In 2012, while playing guard on Gulf’s basketball team, Rangel, in his senior season, was honorable mention on The Pasco Tribune’s all-county team and a third-team selection on the All-Sunshine Athletic Conference team.
Rangel was Gulf’s star player who, most people thought, would play college ball, perhaps at a smaller program.
“He was a good athlete, and I tried really hard to talk him out of leaving football to focus just on basketball,” former Gulf football coach and current Ridgewood coach Jay Fulmer said. “My son (Will) and he played together in middle school and youth league, and I didn’t know him as well because Will is closer to his brother, Danny, but this is not something anyone wants to see happen. Tony was a good kid who didn’t say much, was very reserved. He always had a smile on his face.”
“It’s sickening that (his death) had anything to do (with drugs),” said Joe Wolf, a Gulf High parent who watched Tony grow up. “You know, he never cussed. Not at refs or players. No one. I heard that he had possibly been dealing and had to ask again if they were talking about Tony Rangel. He’s the last person I ever thought would be involved in something like that.”
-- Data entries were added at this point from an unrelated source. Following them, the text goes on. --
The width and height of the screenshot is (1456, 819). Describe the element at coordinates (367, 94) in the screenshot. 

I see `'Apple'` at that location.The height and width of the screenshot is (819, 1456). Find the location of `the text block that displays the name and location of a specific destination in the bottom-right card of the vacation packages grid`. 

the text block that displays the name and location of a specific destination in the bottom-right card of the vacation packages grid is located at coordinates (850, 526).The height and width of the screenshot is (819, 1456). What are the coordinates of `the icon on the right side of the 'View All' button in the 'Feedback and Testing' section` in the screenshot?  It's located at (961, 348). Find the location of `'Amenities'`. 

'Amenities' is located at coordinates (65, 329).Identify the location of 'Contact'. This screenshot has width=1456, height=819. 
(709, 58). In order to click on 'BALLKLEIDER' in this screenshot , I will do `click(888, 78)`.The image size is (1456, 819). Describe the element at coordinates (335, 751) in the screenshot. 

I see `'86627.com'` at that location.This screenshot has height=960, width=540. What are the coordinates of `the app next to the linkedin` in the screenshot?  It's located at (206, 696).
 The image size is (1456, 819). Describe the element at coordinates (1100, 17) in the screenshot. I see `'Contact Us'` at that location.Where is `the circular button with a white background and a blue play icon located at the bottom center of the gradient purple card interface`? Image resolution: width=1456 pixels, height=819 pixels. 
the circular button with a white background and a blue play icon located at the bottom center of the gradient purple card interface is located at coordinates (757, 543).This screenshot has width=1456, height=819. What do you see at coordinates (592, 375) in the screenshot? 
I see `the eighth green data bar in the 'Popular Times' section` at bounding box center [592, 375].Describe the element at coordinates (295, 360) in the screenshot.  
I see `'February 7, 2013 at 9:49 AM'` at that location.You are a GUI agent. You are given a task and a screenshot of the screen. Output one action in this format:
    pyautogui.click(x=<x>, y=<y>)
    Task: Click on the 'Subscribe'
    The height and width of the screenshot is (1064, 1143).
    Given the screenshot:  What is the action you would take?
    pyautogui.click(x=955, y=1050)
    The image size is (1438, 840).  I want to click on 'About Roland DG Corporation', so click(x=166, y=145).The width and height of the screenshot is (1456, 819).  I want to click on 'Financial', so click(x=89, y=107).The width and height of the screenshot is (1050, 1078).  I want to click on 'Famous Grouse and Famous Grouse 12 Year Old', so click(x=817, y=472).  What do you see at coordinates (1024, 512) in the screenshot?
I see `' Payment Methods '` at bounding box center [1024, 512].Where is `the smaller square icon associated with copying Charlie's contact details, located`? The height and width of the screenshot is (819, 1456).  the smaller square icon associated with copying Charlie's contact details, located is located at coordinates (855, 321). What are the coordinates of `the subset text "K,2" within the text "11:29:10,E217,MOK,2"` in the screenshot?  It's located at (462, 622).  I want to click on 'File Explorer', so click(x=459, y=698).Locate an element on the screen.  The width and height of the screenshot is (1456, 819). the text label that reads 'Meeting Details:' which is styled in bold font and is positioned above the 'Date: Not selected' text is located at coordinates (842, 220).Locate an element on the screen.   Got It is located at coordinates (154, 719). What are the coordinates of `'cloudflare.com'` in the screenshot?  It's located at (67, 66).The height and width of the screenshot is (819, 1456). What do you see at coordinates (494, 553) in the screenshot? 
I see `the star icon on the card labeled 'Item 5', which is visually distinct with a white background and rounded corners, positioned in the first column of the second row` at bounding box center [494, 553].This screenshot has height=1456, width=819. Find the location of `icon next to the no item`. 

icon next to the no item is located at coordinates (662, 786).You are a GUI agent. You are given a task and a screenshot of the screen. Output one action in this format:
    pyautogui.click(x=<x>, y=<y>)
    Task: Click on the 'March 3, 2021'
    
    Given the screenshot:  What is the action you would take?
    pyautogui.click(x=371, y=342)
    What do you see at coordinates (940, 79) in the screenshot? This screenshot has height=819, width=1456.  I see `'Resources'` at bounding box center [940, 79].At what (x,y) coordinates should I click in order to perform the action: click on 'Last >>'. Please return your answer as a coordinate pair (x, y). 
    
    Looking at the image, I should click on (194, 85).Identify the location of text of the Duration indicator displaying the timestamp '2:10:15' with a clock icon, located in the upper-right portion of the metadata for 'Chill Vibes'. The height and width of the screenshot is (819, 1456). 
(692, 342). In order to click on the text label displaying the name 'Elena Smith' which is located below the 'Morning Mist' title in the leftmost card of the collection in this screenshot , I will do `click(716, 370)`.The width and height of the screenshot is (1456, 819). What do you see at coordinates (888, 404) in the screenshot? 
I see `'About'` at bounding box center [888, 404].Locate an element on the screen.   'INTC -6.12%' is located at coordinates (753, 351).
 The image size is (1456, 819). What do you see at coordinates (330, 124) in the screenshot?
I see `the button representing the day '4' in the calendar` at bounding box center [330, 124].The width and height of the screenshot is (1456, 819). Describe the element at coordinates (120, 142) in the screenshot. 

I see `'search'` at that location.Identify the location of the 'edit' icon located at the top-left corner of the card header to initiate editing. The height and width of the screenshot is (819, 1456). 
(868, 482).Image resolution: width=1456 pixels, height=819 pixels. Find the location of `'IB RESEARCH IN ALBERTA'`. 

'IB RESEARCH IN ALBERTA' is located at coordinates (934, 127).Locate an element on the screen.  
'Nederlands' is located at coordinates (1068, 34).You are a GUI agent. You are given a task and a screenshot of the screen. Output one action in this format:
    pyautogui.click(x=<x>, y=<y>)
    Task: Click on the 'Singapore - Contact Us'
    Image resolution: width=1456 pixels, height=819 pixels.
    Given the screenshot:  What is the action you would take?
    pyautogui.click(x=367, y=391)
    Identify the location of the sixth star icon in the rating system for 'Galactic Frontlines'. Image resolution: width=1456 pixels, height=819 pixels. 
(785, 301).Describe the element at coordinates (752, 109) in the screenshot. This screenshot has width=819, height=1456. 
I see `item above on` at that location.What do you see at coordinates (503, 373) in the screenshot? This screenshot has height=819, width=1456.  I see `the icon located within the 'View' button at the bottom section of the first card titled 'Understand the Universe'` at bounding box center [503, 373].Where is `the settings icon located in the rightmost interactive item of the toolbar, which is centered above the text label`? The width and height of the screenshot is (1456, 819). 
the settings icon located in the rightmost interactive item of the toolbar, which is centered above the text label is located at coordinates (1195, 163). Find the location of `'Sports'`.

Rangel’s younger brother Danny also was a well-known basketball player at Gulf High. Danny Rangel and other members of the Rangel family declined to be interviewed, but many of Danny’s friends say he’s struggling with the loss of his brother.
“He was my brother — you might as well call Tony and Danny my brothers,” former Gulf football and basketball player Chris Gregory said. “When I first came to Gulf, (Tony) was the first person I talked to. Him and his brother and Bruce Hector were my crew, my posse, and it sucked that this was how we all came together again.
“It’s shocking and terrible and hard, but you can’t judge him or people based on what happened. We don’t know what happened, and he was a good kid regardless of what happened.”
Sadness, anger and disbelief have swept across New Port Richey’s Gulf High community since Rangel’s death, but those emotions also have brought the community together. Gulf High held a benefit on Jan. 25 at the school’s gym, an event that raised $1,700.
“You just hear his name, and it’s a mixture of a lot things people remember about him,” Gregory said. “This is heartbreaking to everyone.”
Rangel’s friends hope some life lessons can be learned from the tragedy.
Schulman said: “The other kids, you hope they realize that this can happen to them, that it hits home with them, and there will be lessons learned.”
“I don’t know if its going to change any kids, and I don’t know what we can do about it,” Atkinson added. “The only thing I can think of is move away. This has to stop happening, but why did it have to take the loss of Tony for anyone to maybe, finally, learn it has to stop?”